Class 91-000, GE type UM6B
| Loco no. | Works no. | Disposal |
|---|---|---|
| 91-001 | 38604 | On display at Outeniqua Transport Museum in George. |
| 91-002 | 38603 | Sold for scrap November 2018. |
| 91-003 | 38605 | Sold for scrap November 2018. |
| 91-004 | 38606 | Sold for scrap November 2018. |
| 91-005 | 38607 | Sold to the DRC (Congo) August 2023 with two-foot bogies in operating condition. |
| 91-006 | 38608 | Paton's Country Narrow Gauge Railway Ixopo. Dumped. |
| 91-007 | 38609 | Paton's Country Narrow Gauge Railway Ixopo. Dumped |
| 91-008 | 38610 | Sold for scrap November 2018. |
| 91-009 | 38611 | RRL rebuilt as gen-set UL-01 Capitol Park (Rovos Rail) Shunter on 3'6" gauge bogies (Numbered 91-011) Operational. |
| 91-010 | 38612 | Sandstone Railroad. Operational |
| 91-011 | 38613 | Sold by Transnet at auction 11 Jul 2013 to Versarail, Overhauled and re-sold in 2017 to BTU Argentina using Meter Gauge Bogies.
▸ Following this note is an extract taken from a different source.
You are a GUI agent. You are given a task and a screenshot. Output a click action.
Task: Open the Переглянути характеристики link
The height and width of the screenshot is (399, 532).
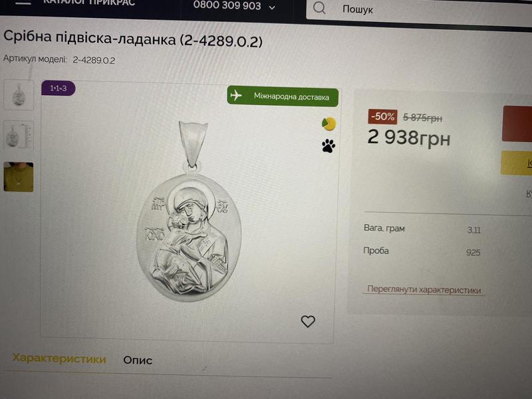coord(424,290)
Operational. |
| 91-012 | 38614 | Sold for scrap 2017 |
| 91-013 | 38615 | Sold by Transnet at auction 11 Jul 2013 to Versarail. Operational. Re-gauged to Meter and leased to Madagascar, October 2020 |
| 91-014 | 38616 | Scrapped Feb 1997 following wreck. |
| 91-015 | 38617 | Sold for scrap November 2018. |
| 91-016 | 38619 | Sold to Sandstone Estates for spare parts in 2017. Resold in 2022, as of March 2024 in the UK with the Darnall Locomotive and Railway Heritage Trust for overhaul. Original 2' gauge bogies currently widened to Cape Gauge - to be regauged back to 2 foot. |
| 91-017 | 38618 | Sold for scrap 2017 |
| 91-018 | 38620 | Sold by Transnet at auction 11 Jul 2013 to Versarail. Operational. Re-gauged to Meter and leased to Madagascar October 2020 |
| 91-019 | 38621 | Sold for scrap November 2018 then re-sold to Sandstone Estates in February 2019. |
| 91-020 | 38622 | Humewood Depot. Owned by the THF. Stored. |

==Liveries==
The Class 91-000 were all delivered in the SAR Gulf Red livery with signal red buffer beams, yellow side stripes on the long hood sides and a yellow V on each end. In the 1990s they began to be repainted in the Spoornet orange livery with a yellow and blue chevron pattern on the buffer beams. Only one, 91-001, was repainted in the Spoornet blue livery with outline numbers on the long hood sides in about 2006.